Lorraine McMillan, chief executive of Scottish Enterprise Renfrewshire, will tell its annual public meeting this week that this figure will rise to £18.6m over the next two years as the centre and its tenants mature.
Based on this evaluation, SE forecasts that by 2010, it will have supported 190 companies contributing £40m to the economy.
"This is an excellent return for the £3.2m invested by Scottish Enterprise," McMillan will say. Speaking last week ahead of the meeting, she said original estimates had been for fewer companies and a lower return.
"Nothing on this scale had been tried before," she said.
Since the centre opened in October 2000, close to Glasgow airport, the 106 fledgling companies have employed more than 1,000 people in a range of skills from software engineering to web design.
About 70% of these companies are investing in research and development - well above the Scottish average.
Tom Ogilvie, the centre's chief executive, said initial forecasts had been for a steadier rate of growth and lower occupancy levels, but it was averaging 85% to 90% occupancy.
Particularly encouraging is the low level of failure - only 14% of companies have gone bust over the five years since it opened. "In the technology market this is very low indeed," Ogilvie said.
Scottish Enterprise is investing a further £1.87m over the next five years to maintain the rate of growth, and has also disclosed plans to replicate the Hillington project by converting part of the Alba Centre at Livingston and in building additional premises.

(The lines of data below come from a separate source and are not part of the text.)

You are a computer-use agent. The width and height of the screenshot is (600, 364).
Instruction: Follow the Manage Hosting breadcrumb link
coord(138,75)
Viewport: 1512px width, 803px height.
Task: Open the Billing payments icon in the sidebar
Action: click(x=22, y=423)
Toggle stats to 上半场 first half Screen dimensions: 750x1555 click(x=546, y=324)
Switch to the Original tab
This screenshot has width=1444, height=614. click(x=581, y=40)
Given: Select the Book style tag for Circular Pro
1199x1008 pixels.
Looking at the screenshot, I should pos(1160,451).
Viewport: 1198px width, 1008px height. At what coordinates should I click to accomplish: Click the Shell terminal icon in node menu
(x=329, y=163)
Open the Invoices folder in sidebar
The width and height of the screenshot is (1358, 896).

The Alba Innovation Centre will be a £3.5m development by SE and Alba Campus Ltd, the SE-Miller Developments joint venture company that owns the site. Work is already under way with four tenants signed up, and completion is expected by next September, providing space for up to 30 tenants.
Innovation Centres (Scotland) will manage it alongside the Hillington centre, which presently houses 47 companies.
The progress made at Hillington is in stark contrast to Ogilvie's warnings two years ago that tenants faced going bust as sources of funding dried up. Only two tenants received funding in the whole of 2002 as investors shied away from start-up technology companies following the bursting of the dot.com bubble.
Many of those who got their fingers burned remain on the sidelines and most of the established venture capital companies no longer invest in early stage companies, preferring to wait until they have a more stable track record.
The market is now dominated by business angels - wealthy individuals - and in Scotland by two big syndicates: Braveheart Ventures and Archangel Investments.
"The market is still volatile," said Ogilvie. "Venture funding has almost disappeared and we have seen 3i closing its Glasgow office [revealed in Scotland on Sunday last week]."
He said that since the centre opened, the type of company moving in had become less varied and was now focused on a narrower range of software, e-business and telecommunications firms. He believes the management team has also become more experienced at looking out for potential winners.
Two firms - one of which was the software arm of a southern company - have floated on the Alternative Investment Market. The centre's chairman is the entrepreneur Chris Gorman, who takes an active role in its development and in the progress made by tenants. By its nature, it provides short-term accommodation to companies, and so Ogilvie has to encourage those that are outgrowing it to move on.
"We do provide a bit of a comfort blanket but we need that churn, so we do help companies to leave," he said. "That is a measure of success for them and for us."